Since pictures are not wanted, repeat only the text of the records, word for word.

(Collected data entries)
——————————

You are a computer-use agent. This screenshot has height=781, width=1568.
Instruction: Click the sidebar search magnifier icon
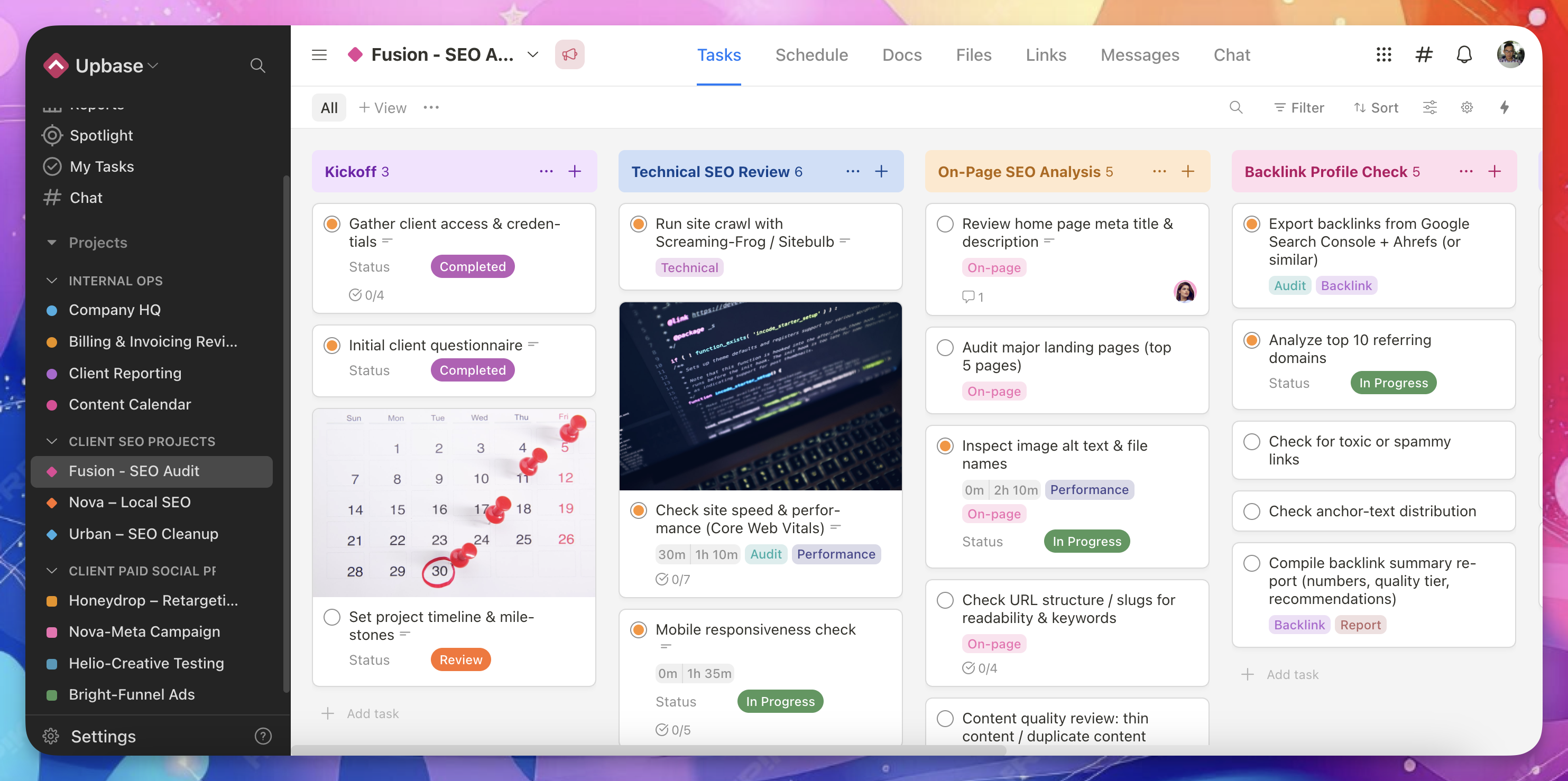[x=257, y=65]
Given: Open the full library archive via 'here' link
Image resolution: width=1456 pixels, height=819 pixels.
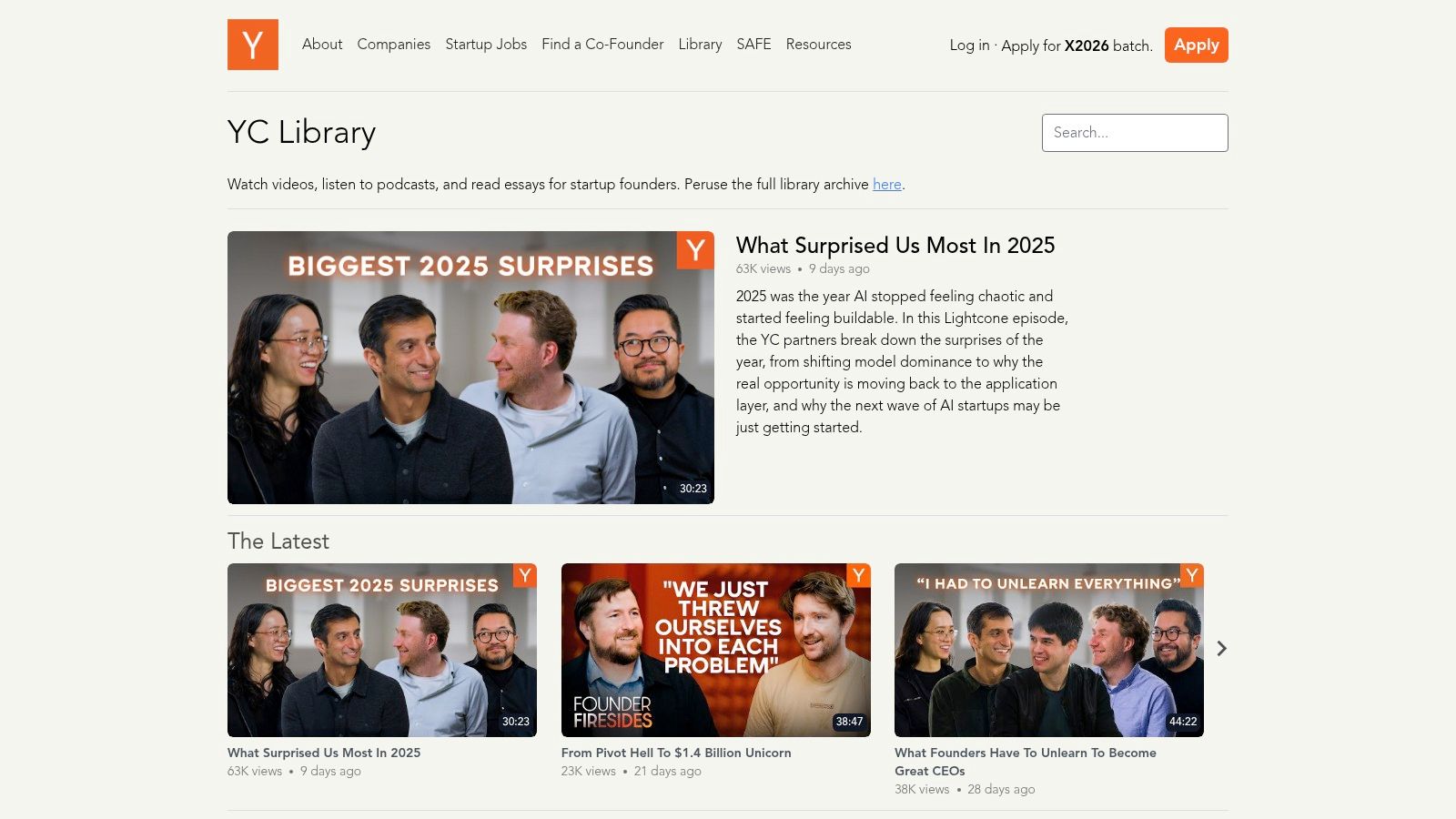Looking at the screenshot, I should pyautogui.click(x=886, y=185).
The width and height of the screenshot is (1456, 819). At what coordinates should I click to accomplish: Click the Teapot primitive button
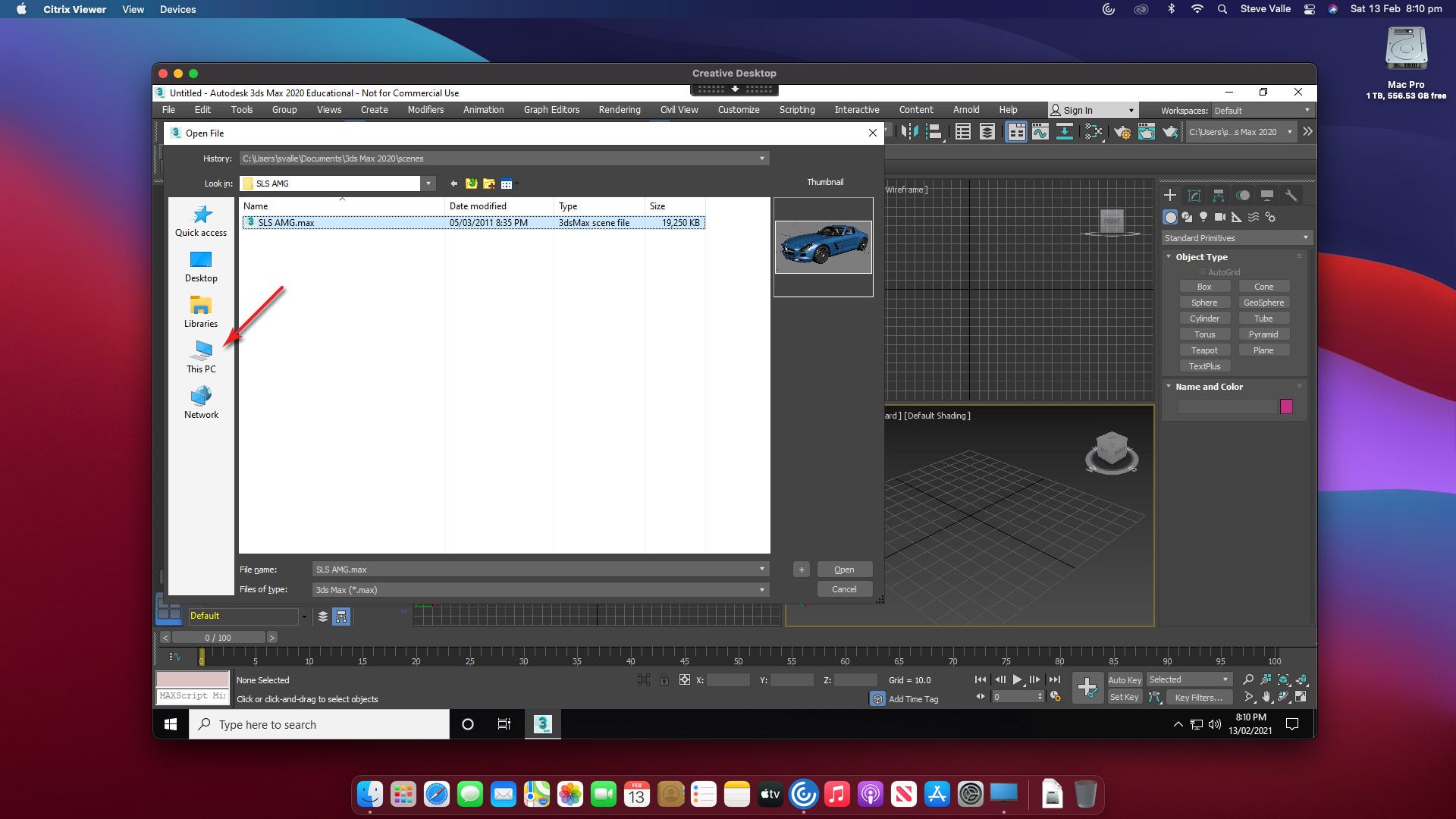(x=1203, y=350)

——————————

RESULT:
You are a computer-use agent. This screenshot has height=781, width=1568.
Instruction: Click the sidebar search magnifier icon
[x=257, y=65]
Given: Open the full library archive via 'here' link
Image resolution: width=1456 pixels, height=819 pixels.
Looking at the screenshot, I should pyautogui.click(x=886, y=185).
The width and height of the screenshot is (1456, 819). At what coordinates should I click to accomplish: Click the Teapot primitive button
(x=1203, y=350)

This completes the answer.